By any standards this was an horrific crime. It led to an outpouring of anger across the world and especially among India’s young people. Six men were arrested. No action was pursued against one of them. One of them hung himself in prison and the other four were convicted and sentenced as above.

The judge explained why he passed the death penalty –

‘These are times when gruesome crimes against women have become rampant and courts cannot turn a blind eye to the need to send a strong deterrent message to the perpetrators of such crimes. The increasing trend of crimes against women can be arrested only once the society realises that there will be no tolerance.’

There has been much political support for the verdict and sentence, including some suggestion of political influence. The Indian Home Minister is reported to have said that the death sentence was ‘assured.’

So what, if any, should be a Christian response to all of this?

I think it is helpful to step back for a moment from the sentence and think about what this case tells us about the shocking treatment of women. This is highlighted by a brilliant article from Sociology Professor Sanjay Srivistava writing in DNAIndia –

‘..women suffer the greatest amount of sexual violence within the family and yet such violence is also far less reported than its incidence. Why? Because the Station House Officer (SHO) at your local police station is at one with the ‘family elders’ that to register a FIR in the name of an offending uncle or grandparent would bring shame to the family. And, so the victim’s individual pain is sacrificed in the name of collective honour.’

He goes on to say –

‘Rape is committed by men who are brought up to believe that if they do carry out the crime, it is the female victim who will suffer a loss of dignity and hence will be convinced by her kin to keep quiet about it.

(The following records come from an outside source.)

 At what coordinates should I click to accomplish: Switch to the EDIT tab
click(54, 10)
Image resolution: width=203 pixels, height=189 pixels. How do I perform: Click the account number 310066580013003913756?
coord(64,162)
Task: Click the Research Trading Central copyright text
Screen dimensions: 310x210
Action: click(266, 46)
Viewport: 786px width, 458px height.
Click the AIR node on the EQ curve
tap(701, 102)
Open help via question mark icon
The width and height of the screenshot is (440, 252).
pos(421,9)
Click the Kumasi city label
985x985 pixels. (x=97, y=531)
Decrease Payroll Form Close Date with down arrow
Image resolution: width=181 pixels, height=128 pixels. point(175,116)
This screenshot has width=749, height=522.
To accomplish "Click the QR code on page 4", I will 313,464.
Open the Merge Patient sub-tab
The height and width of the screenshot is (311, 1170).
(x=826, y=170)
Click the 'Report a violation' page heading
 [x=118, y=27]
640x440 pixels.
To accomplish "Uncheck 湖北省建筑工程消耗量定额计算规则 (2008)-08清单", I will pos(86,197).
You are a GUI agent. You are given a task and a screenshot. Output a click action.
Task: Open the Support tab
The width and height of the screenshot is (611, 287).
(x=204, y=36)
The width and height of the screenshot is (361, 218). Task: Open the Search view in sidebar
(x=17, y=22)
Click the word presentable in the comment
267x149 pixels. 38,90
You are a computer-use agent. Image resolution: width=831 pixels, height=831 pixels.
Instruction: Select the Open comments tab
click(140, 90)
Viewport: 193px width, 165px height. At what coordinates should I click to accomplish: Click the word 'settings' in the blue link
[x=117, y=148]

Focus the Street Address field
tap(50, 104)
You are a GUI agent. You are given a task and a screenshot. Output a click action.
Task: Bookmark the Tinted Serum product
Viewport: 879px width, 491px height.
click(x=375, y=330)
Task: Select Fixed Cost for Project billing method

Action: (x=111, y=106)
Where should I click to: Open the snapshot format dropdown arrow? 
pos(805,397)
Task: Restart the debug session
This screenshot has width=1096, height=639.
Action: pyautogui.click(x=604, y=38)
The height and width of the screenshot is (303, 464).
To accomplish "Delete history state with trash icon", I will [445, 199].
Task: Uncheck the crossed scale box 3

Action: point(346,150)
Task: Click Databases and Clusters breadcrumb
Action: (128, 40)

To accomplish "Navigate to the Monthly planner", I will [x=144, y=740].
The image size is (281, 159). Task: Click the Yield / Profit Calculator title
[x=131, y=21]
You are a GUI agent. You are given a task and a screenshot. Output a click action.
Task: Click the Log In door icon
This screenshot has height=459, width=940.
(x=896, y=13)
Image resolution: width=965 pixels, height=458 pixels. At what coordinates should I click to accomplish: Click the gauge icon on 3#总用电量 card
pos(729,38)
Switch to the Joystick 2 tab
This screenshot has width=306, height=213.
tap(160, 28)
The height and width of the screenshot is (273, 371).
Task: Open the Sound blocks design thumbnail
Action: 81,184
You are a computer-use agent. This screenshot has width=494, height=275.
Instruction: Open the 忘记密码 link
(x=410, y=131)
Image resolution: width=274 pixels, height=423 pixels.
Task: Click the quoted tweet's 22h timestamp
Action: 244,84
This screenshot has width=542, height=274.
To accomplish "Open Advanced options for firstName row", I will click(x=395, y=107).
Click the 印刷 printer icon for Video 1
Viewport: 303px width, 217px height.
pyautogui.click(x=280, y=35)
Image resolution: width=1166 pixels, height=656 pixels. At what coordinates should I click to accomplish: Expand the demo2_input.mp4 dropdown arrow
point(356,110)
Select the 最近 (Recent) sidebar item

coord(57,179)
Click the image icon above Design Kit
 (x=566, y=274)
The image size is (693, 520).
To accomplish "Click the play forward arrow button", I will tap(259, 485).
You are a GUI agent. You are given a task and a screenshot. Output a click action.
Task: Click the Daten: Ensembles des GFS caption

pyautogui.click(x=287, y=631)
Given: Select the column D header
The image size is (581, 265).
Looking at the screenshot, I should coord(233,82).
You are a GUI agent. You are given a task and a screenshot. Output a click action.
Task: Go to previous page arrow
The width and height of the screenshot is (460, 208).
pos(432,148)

There can be no other response than to be offended by attitudes which cheapen the victims, especially women. Jesus Christ revolutionised the status of women. Just read John Ch4 which is the longest recorded one to one conversation where he discusses deep theology and personal issues with a Samaritan women, much to the ‘astonishment’ of his friends. It is fair to say the church has not covered itself in glory in relation to the status of women, but that is a discussion for another day. But there can be no doubt that we should be tireless in supporting calls for social change which will value women, and all other oppressed groups for that matter.

There is a danger here of ‘interfering’ in the culture of another nation. That is a genuine concern. But it is clear from Professor Srivistava’s article that the call for change is coming from within. We need to come alongside them and do all we can to support these calls and encourage our own leaders to do the same.

But what about the death penalty? Is this the appropriate sentence? It has certainly been welcomed by much of the media, both in India and elsewhere. I have been a lifelong opponent of the death penalty but have to confess that my initial reaction was supportive. How many of us thought – 'they deserve all they get'. 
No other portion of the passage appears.